Actuaries need to be on the look out for emerging mass tort claims related to benzene, lead paint, and welding rods, despite the fact that significant legal hurdles in these cases remain. The large pool of potential litigants, the existence of some scientific evidence to support causation, and litigation driven by plaintiffs’ attorneys are among the top reasons why benzene could become the new toxic tort, said Daniel Bodell, partner, Gordon & Rees, to attendees of the Casualty Loss Reserve Seminar last month.
“If you do a Google search on benzene, you see a lot of advertising from attorneys nationwide,” Bodell said. “Benzene is an emerging and sexy toxic tort.”
A number of legal successes are also driving new litigation, he noted. “There have been some big seven or eight figure verdicts in California and elsewhere. It always takes substantial early verdicts to drive new litigation.”

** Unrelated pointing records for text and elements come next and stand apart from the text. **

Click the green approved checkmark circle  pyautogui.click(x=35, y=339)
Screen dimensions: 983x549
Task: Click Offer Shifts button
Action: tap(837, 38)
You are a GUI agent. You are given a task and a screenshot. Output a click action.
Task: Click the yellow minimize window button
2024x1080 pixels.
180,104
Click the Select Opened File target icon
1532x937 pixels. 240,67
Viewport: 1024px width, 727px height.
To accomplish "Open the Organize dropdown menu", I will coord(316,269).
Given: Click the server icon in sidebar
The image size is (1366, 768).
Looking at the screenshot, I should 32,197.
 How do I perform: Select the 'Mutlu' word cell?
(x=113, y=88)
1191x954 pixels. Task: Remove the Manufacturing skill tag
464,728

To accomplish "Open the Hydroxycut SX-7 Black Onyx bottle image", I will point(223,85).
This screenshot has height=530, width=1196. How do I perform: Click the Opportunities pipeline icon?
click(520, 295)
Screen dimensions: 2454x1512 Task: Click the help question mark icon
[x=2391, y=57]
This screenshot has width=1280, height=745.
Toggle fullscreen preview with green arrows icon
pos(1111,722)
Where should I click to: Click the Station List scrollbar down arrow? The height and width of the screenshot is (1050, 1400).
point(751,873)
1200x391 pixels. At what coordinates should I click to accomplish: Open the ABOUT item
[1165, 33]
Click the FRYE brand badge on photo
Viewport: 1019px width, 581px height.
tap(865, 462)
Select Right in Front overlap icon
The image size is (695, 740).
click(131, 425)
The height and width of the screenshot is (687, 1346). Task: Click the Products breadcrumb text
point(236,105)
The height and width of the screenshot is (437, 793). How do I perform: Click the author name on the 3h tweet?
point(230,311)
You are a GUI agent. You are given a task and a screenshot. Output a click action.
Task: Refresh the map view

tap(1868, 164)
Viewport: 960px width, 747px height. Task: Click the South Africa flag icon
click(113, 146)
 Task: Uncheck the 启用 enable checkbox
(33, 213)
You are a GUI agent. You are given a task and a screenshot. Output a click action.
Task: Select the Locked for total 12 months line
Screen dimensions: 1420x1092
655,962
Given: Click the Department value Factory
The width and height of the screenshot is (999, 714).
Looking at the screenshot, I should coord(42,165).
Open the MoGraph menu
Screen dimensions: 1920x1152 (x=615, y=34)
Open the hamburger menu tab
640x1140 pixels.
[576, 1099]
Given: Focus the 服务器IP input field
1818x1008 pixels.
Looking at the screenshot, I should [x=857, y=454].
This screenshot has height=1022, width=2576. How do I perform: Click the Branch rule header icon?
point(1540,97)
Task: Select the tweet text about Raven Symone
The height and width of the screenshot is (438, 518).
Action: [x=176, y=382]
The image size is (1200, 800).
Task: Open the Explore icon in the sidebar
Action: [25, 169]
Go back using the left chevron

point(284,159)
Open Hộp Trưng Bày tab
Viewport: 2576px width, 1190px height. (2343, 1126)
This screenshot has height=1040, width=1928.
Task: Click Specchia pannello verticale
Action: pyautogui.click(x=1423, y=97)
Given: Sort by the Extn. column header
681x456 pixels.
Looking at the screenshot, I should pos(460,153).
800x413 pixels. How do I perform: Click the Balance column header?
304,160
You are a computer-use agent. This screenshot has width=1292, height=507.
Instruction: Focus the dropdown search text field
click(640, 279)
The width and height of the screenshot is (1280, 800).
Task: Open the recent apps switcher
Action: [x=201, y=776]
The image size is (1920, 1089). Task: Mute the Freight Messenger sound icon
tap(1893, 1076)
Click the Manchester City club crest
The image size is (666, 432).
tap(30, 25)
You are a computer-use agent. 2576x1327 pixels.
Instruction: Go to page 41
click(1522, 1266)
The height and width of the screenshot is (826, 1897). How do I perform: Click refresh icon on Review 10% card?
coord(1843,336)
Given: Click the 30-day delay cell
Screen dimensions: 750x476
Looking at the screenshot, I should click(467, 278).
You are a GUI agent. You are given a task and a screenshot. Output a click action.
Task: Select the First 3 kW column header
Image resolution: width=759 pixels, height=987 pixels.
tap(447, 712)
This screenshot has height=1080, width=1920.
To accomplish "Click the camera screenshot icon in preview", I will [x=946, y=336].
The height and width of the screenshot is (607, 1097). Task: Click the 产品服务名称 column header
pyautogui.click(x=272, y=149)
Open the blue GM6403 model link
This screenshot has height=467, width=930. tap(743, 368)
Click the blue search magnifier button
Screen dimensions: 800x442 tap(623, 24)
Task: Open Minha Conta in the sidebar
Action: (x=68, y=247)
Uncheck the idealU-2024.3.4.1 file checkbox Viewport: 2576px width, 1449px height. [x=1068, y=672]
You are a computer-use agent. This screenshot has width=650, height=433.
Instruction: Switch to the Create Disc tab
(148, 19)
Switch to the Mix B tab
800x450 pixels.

Newspaper press workers, painters, printers and refinery workers are among the occupations potentially exposed to benzene. “Our best estimate is that approximately 238,000 people in the U.S. may have been occupationally exposed to benzene,” Bodell said.
However, a number of the diseases associated with benzene have a latency period of five to 10 years, so the potential pool of exposed workers is much larger. “How big is it? We don’t know,” Bodell added.
Acute Myeloid Leukemia (AML) is the disease most commonly associated with benzene exposure. “A number of studies have shown a fairly strong link between benzene exposure and AML,” he said. Multiple myeloma (MM), though not as prevalent, is also being cited, as well as non-Hodgkin’s lymphoma.
Bodell noted that benzene exposures are not just occupational. “The Environmental Protection Agency (EPA) says benzene is the most significant air toxin of which cancer risk can be estimated.”
Because of these factors, he predicted further benzene-related litigation in the future, but cautioned: “It’s not yet clear whether there is gold in benzene. We’ll have to see.”
Peter Suranyi, vice president, claims and liability management, Swiss Reinsurance America Corp., said among other mass torts, lead has reached an interesting point in the last several years. “But it is hard to say where it will go.”
Citing recent news stories about lead-based paint in toys manufactured in China, Suranyi said it was significant that large U.S. toy manufacturers are petitioning the federal government to establish safety standards for all toys marketed in the U.S.
Suranyi noted that after failing to prevail under product liability law, attorneys more recently have been pursuing public nuisance claims against lead paint manufacturers, an area that potentially could expand the coverage implications for insurers.
A landmark case in Rhode Island decided in February 2006 held three lead paint manufacturers liable under this theory.
“The Rhode Island case essentially determined that the manufacturers used lead-based paint for so long it created a public nuisance. That’s one of the novel theories used by the plaintiff’s bar to try to defeat defenses available under well-established product law,” he said.
But while the Rhode Island case was a wake-up call to businesses, Suranyi said significant legal hurdles remain to judgments against manufacturers and their insurers. He cited three recent court decisions in New Jersey, Missouri, and Ohio that rejected the public nuisance theory that had succeeded in Rhode Island.
Welding rod torts not hot
Turning to welding rods, Gary Wingo, vice president, Analysis Research Planning Consulting, said this emerging mass tort is not intensifying. “The welding rod plaintiffs have had only marginal success in court over the past few years,” he said.
Wingo noted that since January 2006, the total number of cases pending against welding rod manufacturers has dropped by more than 50 percent and all five of the welding fume trials in 2006 resulted in a defense verdict. “This includes cases in Illinois, Texas and Arkansas, the more unpopular jurisdictions that are problematic for mass tort defendants,” he added.
The link between welding rod fumes and Parkinson’s has also not been established. “There is only one study that indicates there is any causal link between manganese exposure and the arising of Parkinson’s. So, the health studies don’t support the link and the legal trends are down in terms of plaintiff success,” Wingo said.
Notwithstanding these factors, panelists agreed that actuaries need to work closely with their claims departments to monitor how many insureds might be exposed to any litigation related to benzene, lead paint, or welding rods.
The session, held in San Diego in September, was moderated by Sandra Santomenno, senior consultant, Towers Perrin. The Casualty Loss Reserve Seminar is jointly sponsored by the Casualty Actuarial Society and American Academy of Actuaries.